BEIJING — China’s population has grown more than five percent over the past decade to pass 1.4 billion people, Beijing said Tuesday, as it unveiled its census results.
China’s birthrate has been in steady decline since 2017, despite Beijing’s relaxation of the decades-old “one-child policy” in order to try and avert a looming demographic crisis.
Ning Jizhe, an official from the National Bureau of Statistics, said “the data showed that the population of China maintained a mild growth momentum in the past decade.”
The increase of 5.4 percent over the last 10 years comes amid fears that an aging population and a slowing birth rate pose a looming demographic crisis for the country.
China conducts a census every ten years to determine population growth, movement patterns and other trends. The sensitive data plays a major role in government policy planning.
The 2020 survey was completed in December with the help of over seven million volunteers who surveyed residents door-to-door.
Beijing changed family planning rules in 2016 to allow families to have two children as fears grew about China’s fast-aging population and shrinking workforce.
But there has been growing concern that the policy change is yet to produce the expected baby boom to help offset the country’s aging population.

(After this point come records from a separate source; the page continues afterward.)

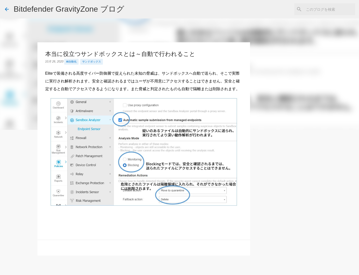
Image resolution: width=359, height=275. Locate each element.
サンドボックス (91, 61)
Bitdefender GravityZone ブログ (69, 9)
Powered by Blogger (180, 268)
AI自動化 (71, 61)
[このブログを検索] (329, 9)
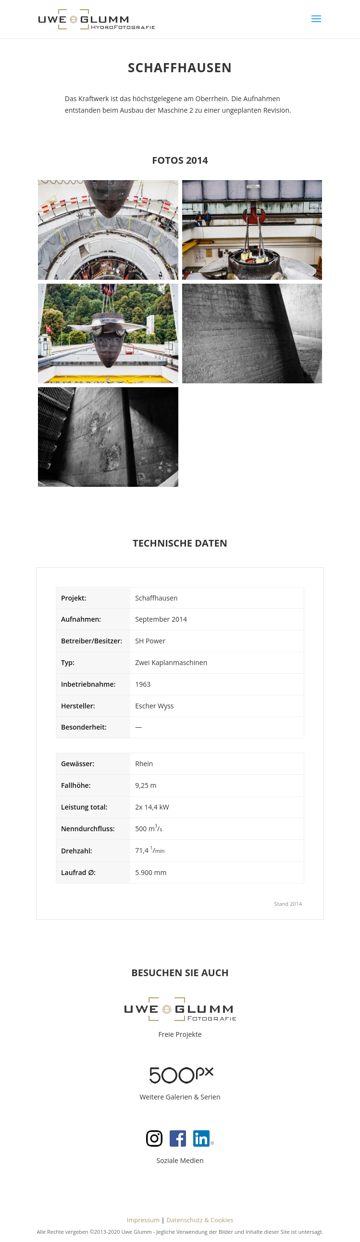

This is partly due to falling marriage rates in recent years, couples struggling with the high cost of raising children in major cities, as well as women naturally delaying or avoiding childbirth due to their growing empowerment.
China recorded its slowest birthrate since 1949 for the year 2019, at 10.48 per 1,000 people.
And preliminary data published in February suggested the birthrate was also down significantly in 2020, although the number of actual births has not yet been announced.